▸ **Problem requirements**: Quote the passage on hearing loss and dementia from "- Another article" to "used hearing aids.".

Hearing loss is clearly ‘associated with dementia’. But, this is different than saying, ‘hearing loss causes dementia’. At this time, while hearing loss has not been shown to cause dementia, a 2017 article in The Lancet, titled ‘Dementia Prevention, Intervention and Care’, postulated that hearing loss was the largest ‘modifiable risk factor’ for dementia in patients over the age of 55. (Other modifiable risk factors are level of education, high blood pressure, obesity, smoking, depression, physical inactivity, social isolation, and diabetes.) One theory of aging and hearing research suggests that hearing loss makes the brain use its ‘cognitive reserves’ in its effort to understand the world around us. In other words, hearing loss makes our brain work extra hard to understand what is going on in our immediate surroundings. But as our brain does all this extra work associated with our hearing loss, we damage other brain functions such as memory and the ability to interact socially. The end result of combining hearing loss with aging and dementia is that we pull away from world – social isolation leading to depression, etc.
So… if hearing loss is the largest ‘modifiable risk factor’ – usually modified by the use of hearing aids – what current evidence is there that hearing aids improve cognitive function or decrease the risk of dementia?
- A University of Michigan team published a 2016 article in the Journal of the American Geriatrics Society postulating that older adults who get hearing aids for newly diagnosed hearing loss have a lower risk of being diagnosed with dementia (18% lower), depression or anxiety (11% lower), and a decrease in the risk for falls (13% lower) for at least the next three years.
- A 2015 British study looked at, ‘Hearing Loss and Cognition: The Role of Hearing Aids, Social Isolation and Depression”. Their study postulated that hearing aid use was associated with better cognition, and was independent of the effects of social isolation and depression.
- Following the Lancet study which postulated that hearing loss was the largest modifiable risk factor for preventing dementia, a study titled, ‘Wearing Hearing Aids May Protect Brain Later in Life’ came out of the University of Exeter. The group of patients who wore hearing aids performed better in measures assessing working memory and aspects of being able to pay attention than those who did not wear hearing aids.
- Another article showing only the association between hearing aids and improved cognitive function, was “Self-Reported Hearing Loss: Hearing Aids and Cognitive Decline in Elderly Adults: A 25-year Study”,published in the October edition of the Journal of the American Geriatrics Society. They compared the trajectory of cognitive decline among older adults who were using hearing aids and those who were not. The study found no difference in the rate of cognitive declinebetween people with no reported hearing loss and people with hearing loss who used hearing aids.
- Lastly, the results of the ACHIEVE (Aging and Cognitive Health Evaluation in Elders) study looking at hearing aid treatment for reducing cognitive decline is ongoing at Johns Hopkins University (Drs Lin and Coresh). Estimated time with results… sometime in 2022.

▸ **Records supplied**:
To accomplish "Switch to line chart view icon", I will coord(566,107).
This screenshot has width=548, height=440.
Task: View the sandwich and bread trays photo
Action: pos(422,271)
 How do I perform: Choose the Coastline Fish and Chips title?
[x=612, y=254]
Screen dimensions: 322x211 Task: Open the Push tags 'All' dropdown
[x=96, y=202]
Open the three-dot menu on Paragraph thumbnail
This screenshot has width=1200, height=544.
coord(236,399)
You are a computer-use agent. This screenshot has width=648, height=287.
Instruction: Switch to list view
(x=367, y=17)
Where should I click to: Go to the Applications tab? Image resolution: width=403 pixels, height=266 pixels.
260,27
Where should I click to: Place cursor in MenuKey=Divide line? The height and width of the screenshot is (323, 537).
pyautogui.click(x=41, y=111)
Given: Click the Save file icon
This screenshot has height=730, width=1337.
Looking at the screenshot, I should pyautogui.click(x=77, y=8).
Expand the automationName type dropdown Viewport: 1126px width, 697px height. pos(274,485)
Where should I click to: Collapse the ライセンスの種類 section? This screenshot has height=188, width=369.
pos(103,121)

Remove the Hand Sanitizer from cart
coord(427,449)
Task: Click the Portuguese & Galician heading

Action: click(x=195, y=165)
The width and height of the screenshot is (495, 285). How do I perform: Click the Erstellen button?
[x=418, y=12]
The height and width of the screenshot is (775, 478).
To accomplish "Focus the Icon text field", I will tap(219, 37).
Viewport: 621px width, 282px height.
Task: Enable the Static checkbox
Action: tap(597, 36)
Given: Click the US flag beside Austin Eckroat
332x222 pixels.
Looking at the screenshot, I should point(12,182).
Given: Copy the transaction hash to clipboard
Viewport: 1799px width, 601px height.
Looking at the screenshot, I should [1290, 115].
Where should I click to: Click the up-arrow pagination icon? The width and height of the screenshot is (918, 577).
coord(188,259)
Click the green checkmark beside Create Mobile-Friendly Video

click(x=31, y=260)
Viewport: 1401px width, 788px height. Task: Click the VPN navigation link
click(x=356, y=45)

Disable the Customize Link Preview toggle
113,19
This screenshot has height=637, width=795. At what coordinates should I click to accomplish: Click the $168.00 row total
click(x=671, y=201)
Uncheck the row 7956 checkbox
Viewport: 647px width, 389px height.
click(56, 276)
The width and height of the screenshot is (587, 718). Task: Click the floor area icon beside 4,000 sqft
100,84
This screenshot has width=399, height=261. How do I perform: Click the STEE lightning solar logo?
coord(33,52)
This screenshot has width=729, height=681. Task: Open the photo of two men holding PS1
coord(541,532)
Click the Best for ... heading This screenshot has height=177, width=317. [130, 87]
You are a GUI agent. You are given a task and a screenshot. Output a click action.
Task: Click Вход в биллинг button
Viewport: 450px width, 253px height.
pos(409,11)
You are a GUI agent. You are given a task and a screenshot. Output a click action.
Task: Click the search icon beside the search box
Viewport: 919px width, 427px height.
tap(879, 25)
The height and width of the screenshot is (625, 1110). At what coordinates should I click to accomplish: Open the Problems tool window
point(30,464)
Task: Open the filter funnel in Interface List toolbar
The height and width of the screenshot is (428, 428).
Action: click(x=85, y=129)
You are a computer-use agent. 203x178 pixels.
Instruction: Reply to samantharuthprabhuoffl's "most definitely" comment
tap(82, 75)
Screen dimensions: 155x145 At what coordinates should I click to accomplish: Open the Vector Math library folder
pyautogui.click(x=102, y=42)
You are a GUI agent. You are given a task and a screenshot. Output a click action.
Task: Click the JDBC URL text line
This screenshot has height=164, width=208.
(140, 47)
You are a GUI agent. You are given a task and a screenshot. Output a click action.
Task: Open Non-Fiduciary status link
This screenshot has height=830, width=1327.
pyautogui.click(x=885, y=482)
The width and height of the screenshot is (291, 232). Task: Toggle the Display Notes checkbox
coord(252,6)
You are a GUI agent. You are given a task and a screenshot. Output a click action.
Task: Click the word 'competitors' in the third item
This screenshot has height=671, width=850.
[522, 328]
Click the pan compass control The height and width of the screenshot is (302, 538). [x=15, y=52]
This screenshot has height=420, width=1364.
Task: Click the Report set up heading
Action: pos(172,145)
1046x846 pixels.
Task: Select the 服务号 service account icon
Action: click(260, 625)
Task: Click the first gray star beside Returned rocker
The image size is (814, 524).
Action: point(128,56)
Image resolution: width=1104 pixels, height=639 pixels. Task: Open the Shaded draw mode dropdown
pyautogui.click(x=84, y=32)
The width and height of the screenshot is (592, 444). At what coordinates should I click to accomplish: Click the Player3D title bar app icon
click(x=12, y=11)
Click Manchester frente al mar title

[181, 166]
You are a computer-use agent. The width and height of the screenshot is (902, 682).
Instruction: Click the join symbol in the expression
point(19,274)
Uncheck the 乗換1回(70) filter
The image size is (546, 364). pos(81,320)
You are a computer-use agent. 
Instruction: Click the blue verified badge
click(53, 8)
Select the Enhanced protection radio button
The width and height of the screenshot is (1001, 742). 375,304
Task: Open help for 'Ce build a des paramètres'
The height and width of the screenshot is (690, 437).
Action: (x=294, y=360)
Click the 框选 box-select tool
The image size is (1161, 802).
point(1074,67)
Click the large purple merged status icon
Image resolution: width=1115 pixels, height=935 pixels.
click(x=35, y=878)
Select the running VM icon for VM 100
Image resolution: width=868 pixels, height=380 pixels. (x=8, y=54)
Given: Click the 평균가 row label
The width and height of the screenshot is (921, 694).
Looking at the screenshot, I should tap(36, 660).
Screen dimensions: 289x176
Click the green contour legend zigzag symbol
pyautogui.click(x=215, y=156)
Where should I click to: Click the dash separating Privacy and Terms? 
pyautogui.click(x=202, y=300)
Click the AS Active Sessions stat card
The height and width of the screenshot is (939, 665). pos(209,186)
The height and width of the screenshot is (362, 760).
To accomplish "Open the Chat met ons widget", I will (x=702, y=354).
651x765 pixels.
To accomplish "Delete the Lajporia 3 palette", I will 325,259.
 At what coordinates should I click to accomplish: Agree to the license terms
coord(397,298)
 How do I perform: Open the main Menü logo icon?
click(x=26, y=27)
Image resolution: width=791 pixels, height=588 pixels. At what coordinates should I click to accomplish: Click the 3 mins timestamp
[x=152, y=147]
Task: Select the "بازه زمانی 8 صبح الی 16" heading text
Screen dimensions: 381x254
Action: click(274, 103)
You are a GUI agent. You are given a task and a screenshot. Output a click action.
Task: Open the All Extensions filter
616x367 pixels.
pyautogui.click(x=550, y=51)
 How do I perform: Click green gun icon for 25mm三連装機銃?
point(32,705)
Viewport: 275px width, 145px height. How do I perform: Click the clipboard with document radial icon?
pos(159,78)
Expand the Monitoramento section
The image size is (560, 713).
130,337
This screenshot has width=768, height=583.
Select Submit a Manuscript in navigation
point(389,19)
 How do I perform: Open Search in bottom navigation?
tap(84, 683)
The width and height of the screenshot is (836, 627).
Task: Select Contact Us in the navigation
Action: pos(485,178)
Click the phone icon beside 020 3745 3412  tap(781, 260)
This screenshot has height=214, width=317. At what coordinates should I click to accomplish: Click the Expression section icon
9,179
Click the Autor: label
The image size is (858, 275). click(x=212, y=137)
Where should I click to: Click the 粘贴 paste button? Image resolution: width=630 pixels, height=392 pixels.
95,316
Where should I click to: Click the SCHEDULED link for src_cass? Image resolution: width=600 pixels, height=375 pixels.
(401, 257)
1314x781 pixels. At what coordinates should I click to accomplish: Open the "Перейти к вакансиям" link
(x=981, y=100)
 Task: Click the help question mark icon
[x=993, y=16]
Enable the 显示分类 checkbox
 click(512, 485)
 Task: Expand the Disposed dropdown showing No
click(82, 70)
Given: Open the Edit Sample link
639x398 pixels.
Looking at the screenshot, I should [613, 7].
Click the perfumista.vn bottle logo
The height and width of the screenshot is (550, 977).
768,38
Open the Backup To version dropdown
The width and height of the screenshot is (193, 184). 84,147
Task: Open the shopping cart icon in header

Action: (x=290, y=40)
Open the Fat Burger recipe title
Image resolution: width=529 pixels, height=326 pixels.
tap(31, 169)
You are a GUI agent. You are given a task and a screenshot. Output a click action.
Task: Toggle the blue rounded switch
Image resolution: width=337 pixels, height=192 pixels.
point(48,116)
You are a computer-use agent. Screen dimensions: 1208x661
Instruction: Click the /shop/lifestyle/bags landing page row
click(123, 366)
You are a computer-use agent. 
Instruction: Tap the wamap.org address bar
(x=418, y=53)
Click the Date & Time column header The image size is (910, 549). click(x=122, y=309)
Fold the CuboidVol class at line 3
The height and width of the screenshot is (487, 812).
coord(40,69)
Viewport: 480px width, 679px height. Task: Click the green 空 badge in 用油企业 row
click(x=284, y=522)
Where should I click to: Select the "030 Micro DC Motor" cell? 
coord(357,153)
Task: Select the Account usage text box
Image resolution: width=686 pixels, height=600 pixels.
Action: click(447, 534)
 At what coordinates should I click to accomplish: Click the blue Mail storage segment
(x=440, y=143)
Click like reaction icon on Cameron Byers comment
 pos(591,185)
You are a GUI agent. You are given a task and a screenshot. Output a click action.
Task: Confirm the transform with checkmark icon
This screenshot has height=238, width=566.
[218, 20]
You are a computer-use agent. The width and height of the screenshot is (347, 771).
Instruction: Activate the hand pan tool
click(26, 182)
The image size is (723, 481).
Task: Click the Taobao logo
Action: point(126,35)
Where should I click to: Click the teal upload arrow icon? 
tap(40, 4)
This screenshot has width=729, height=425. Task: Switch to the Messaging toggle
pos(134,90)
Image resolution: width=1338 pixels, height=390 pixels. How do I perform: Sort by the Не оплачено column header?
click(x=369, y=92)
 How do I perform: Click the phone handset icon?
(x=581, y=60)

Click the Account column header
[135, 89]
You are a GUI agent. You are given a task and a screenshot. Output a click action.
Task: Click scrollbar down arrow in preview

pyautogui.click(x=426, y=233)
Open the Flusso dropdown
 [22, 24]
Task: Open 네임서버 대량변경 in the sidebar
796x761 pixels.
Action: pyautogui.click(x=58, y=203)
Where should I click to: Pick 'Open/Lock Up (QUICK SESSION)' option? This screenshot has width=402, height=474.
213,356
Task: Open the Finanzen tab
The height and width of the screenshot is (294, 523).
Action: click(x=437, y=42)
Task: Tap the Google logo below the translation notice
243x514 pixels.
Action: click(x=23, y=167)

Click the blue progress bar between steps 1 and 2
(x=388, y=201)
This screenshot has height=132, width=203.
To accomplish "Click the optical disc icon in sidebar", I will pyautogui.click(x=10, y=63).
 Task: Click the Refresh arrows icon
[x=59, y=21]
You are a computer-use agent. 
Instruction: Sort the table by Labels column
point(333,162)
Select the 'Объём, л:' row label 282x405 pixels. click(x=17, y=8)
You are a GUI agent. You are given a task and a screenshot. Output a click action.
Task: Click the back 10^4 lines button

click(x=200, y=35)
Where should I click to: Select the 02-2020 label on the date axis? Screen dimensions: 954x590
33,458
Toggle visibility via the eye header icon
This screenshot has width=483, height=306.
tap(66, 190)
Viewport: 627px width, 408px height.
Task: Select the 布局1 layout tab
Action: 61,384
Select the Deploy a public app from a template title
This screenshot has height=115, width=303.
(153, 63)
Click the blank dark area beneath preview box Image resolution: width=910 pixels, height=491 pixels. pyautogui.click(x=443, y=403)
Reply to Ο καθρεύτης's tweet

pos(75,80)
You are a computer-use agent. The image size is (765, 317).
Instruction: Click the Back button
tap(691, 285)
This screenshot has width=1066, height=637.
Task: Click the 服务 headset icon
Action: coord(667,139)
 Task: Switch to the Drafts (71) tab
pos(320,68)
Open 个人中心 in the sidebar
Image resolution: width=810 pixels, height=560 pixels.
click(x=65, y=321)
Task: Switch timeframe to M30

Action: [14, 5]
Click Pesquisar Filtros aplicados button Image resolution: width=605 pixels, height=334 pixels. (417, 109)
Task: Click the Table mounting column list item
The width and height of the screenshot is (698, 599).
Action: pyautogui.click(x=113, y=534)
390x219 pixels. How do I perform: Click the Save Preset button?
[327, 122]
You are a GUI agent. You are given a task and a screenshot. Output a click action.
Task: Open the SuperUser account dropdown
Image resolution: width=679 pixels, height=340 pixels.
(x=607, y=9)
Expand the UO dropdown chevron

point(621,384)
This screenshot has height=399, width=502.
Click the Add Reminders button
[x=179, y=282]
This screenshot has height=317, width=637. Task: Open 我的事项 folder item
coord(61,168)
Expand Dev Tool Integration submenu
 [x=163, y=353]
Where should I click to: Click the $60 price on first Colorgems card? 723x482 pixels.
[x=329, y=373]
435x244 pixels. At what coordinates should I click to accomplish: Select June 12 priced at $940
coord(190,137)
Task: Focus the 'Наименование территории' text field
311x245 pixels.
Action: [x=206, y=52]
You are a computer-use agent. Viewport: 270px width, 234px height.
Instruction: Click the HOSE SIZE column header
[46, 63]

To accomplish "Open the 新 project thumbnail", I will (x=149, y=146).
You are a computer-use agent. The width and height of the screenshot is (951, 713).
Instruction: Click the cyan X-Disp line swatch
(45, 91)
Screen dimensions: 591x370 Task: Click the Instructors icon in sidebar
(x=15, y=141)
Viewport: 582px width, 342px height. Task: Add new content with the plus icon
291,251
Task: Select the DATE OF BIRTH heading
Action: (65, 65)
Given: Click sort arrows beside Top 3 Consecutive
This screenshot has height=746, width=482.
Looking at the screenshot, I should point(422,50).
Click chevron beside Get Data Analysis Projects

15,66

▸ **Answer to this problem**:
- Another article showing only the association between hearing aids and improved cognitive function, was “Self-Reported Hearing Loss: Hearing Aids and Cognitive Decline in Elderly Adults: A 25-year Study”,published in the October edition of the Journal of the American Geriatrics Society. They compared the trajectory of cognitive decline among older adults who were using hearing aids and those who were not. The study found no difference in the rate of cognitive declinebetween people with no reported hearing loss and people with hearing loss who used hearing aids.